--- GIVEN TEXT ---

To evaluate the role of proficiency, we pre-registered an additional model that included an interaction of each of the initial model contrasts with proficiency (i.e., the English LexTALE scores). The same approach for the initial model was used, where a categorical fixed effect of condition included three levels with the same contrasts and coding, and participants and items were included as random effects as determined using buildmer(): lmer(log(dv)~ condition × proficiency + (1 | participant)+ (1 | item)). The model thus includes predictors of condition and proficiency, as well as the interaction between these two variables. The English LexTALE scores were scaled and centred prior to fitting these models.
Bayes factors
We also supplemented each of our pre-registered frequentist analyses with Bayes Factor analyses, which evaluate the evidence for critical null effects (Wagenmakers et al., 2017). We computed Bayes Factors by first fitting Bayesian LMMs with the same structure as the lmer models, using the brm() function from the brms package (version 2.18.0; Bürkner, 2017). Priors for the fixed effects of condition were set to model estimates using data from Cong and Chen (2022) and non-informative priors normal(0,1) were assumed for other fixed effects. Each model used 12,000 iterations with four chains, of which the first 2,000 iterations were discarded as warm-up. The hypothesis() function was then used to calculate the Bayes Factors (BF10) for each fixed effect. BFs greater than 3 are considered evidence against the null (with BF > 10 constituting strong evidence), while BFs < 1/3 are considered evidence for the null. BFs between 1/3 and 3 constitute ambiguous evidence (Jeffreys, 1961).
Results
Probability of fixation
On average, probability of fixation for each type of target word was 0.95 (Table 3). Hence, skipping rate was low, which may be due to the relatively long length of the target words.
Probability of fixation for each target word condition.
Comprehension accuracy
Mean comprehension accuracy was 93.8% (range = 77.5%–100%, SD = 5.33%). All scores were above the 65% lower limit for exclusion, the same threshold used by Cong and Chen (2022), indicating that participants carefully read and understood the sentences. Hence, no further participants were excluded based on this criterion.

---

Please pick up the text above on the reading study's statistical models and results, and continue it after its last sentence.

--- DATASET ---

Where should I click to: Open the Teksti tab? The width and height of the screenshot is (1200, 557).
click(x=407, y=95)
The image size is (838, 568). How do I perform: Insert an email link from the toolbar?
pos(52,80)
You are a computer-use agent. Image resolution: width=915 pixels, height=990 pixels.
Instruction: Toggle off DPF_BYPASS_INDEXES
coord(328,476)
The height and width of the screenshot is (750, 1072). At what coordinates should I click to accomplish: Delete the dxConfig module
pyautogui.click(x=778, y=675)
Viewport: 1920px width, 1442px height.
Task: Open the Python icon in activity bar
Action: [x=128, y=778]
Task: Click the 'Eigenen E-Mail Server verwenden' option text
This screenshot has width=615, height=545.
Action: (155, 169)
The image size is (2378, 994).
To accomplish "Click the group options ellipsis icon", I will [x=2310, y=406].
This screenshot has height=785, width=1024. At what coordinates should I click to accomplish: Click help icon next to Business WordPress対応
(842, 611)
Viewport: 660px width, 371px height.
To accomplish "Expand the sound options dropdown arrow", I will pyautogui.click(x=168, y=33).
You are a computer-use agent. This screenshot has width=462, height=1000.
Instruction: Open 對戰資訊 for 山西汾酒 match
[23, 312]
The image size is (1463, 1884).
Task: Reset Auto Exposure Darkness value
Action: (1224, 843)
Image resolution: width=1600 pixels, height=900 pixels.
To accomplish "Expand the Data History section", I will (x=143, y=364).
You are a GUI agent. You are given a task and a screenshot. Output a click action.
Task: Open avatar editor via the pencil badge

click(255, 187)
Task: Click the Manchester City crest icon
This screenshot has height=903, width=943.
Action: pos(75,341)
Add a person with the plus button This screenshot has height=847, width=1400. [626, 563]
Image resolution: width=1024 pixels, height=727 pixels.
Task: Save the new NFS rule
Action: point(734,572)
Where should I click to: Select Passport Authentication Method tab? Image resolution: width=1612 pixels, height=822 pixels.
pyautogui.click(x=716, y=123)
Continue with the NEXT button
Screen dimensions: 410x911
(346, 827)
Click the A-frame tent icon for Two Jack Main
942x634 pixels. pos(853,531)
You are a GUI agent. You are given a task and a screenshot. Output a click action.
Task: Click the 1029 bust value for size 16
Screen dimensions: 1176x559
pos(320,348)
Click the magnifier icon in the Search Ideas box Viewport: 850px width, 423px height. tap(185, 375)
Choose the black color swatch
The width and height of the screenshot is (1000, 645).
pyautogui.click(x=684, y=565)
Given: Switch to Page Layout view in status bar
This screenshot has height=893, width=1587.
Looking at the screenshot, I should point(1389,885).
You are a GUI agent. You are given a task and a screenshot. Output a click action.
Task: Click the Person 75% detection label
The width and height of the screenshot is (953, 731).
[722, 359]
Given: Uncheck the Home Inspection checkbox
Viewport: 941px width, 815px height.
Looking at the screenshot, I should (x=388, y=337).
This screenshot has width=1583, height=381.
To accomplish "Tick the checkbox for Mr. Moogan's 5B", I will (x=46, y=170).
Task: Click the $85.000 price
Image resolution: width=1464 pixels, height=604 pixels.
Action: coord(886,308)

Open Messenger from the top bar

---

TASK RESPONSE |
Letter-position coding across the whole sample
Confirmatory analysis
Data are visualised in Figure 4. Table 4 displays LMM summary statistics and Bayes Factors for the partial replication of Cong and Chen (2022), with contrasts of condition (TL and SL vs. ID, and TL vs. SL), as specified. For each of the outcome eye movement measures, our pre-registered model fitted to log-transformed data converged with intercept-only structures (as determined by buildmer) for the random effects was: lmer(log(dv)~ condition + (1 | participant)+ (1 | item)).

(a) Gaze duration, (b) Go past times, and (c) Total reading times for target words in each of the three conditions: transposed, substituted, and ID, where the raw data is plotted as points, the bars and horizontal line display the means, the boxes around the line indicate 95% confidence intervals assuming a normal sampling distribution, and the violins indicate the density.
Linear mixed-effect model outcomes for all dependent measures: gaze duration, go past time, and total reading time, with predictors of manipulation (TL and SL vs ID) and manipulation type (TL vs SL).
Note. Significant effects are indicated in bold. SE: standard error, BF10: Bayes Factors; TL: transposed letter; SL: substituted letter; ID: identity.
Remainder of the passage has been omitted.